Calcium influx and activation of calpain I mediate acute reactive gliosis in injured spinal cord.

Buffering extracellular pH at the site of a spinal cord crush-injury may stimulate axonal regeneration in rats (1; Guth et al., Exp. Neurol. 88: 44-55, 1985). We demonstrated in cultured astrocytes that acidic pH initiates a rapid increase in immunoreactivity for GFAP (GFAP-IR), a hallmark of reactive gliosis (2; Oh et al., Glia 13: 319-322, 1995). We extended these studies by investigating the effects of certain treatments on reactive gliosis developing in situ in a rat spinal cord injury model. A significant reactive gliosis was observed within 2 days of cord lesion in untreated crush or vehicle-treated, crush control animals as evidenced by increased GFAP-IR and hypertrophy of astrocytes.
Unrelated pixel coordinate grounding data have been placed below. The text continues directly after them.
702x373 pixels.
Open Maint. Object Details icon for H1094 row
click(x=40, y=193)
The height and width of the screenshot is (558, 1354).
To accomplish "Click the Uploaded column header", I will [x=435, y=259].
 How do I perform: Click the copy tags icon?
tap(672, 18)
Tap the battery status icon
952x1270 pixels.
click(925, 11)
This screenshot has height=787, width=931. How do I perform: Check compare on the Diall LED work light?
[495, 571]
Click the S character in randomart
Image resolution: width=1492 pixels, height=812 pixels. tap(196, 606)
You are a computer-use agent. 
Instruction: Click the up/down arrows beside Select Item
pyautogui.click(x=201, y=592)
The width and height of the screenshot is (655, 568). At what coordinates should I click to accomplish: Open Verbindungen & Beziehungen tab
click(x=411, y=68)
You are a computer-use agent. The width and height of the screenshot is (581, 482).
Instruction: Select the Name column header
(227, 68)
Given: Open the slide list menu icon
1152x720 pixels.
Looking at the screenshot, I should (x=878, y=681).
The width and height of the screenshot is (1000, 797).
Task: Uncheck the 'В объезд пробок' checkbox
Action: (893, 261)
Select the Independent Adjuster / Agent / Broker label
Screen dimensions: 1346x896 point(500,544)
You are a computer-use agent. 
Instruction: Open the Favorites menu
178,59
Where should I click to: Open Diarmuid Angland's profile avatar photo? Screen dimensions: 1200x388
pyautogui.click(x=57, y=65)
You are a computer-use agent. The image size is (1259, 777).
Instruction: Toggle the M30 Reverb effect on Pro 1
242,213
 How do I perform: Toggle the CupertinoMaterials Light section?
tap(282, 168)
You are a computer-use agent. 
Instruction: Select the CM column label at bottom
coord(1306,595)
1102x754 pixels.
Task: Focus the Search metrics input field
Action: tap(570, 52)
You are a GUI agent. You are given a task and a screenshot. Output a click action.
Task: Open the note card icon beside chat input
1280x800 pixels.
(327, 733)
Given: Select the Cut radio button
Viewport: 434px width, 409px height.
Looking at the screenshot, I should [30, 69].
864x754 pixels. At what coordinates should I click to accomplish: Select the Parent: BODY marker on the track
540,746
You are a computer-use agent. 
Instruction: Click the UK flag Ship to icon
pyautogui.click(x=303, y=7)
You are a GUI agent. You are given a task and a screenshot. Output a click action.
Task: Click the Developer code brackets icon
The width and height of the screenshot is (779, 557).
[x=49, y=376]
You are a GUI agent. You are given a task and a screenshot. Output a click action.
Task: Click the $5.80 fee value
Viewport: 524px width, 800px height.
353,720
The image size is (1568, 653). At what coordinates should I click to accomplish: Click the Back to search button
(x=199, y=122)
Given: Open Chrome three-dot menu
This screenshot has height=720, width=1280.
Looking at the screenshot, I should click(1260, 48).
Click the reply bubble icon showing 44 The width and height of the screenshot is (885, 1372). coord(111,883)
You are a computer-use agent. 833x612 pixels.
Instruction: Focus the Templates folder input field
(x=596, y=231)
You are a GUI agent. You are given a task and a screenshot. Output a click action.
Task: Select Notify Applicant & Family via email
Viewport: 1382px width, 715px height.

By contrast, infusion of Pipes buffer (pH 7.4) into the lesion site significantly reduced this increase. The increased GFAP-IR appeared to be linked to Ca2+ influx since infusion of a blocker of L-type calcium channels, nifedipine, reduced the ensuing reactive gliosis significantly. While Ca2+ modulates many signaling pathways within cells, its effect on reactive gliosis appeared to result from an activation of calpain I. Calpain inhibitor I, a selective inhibitor of mu-calpain, also significantly reduced reactive gliosis. However, calpain inhibitor II, a close structural analog which blocks m-calpain, had no salutary effect. We suggest, therefore, that the initial reactive gliosis seen in vivo may result from the activation of a neutral, Ca2+-dependent protease, calpain I, through calcium influx.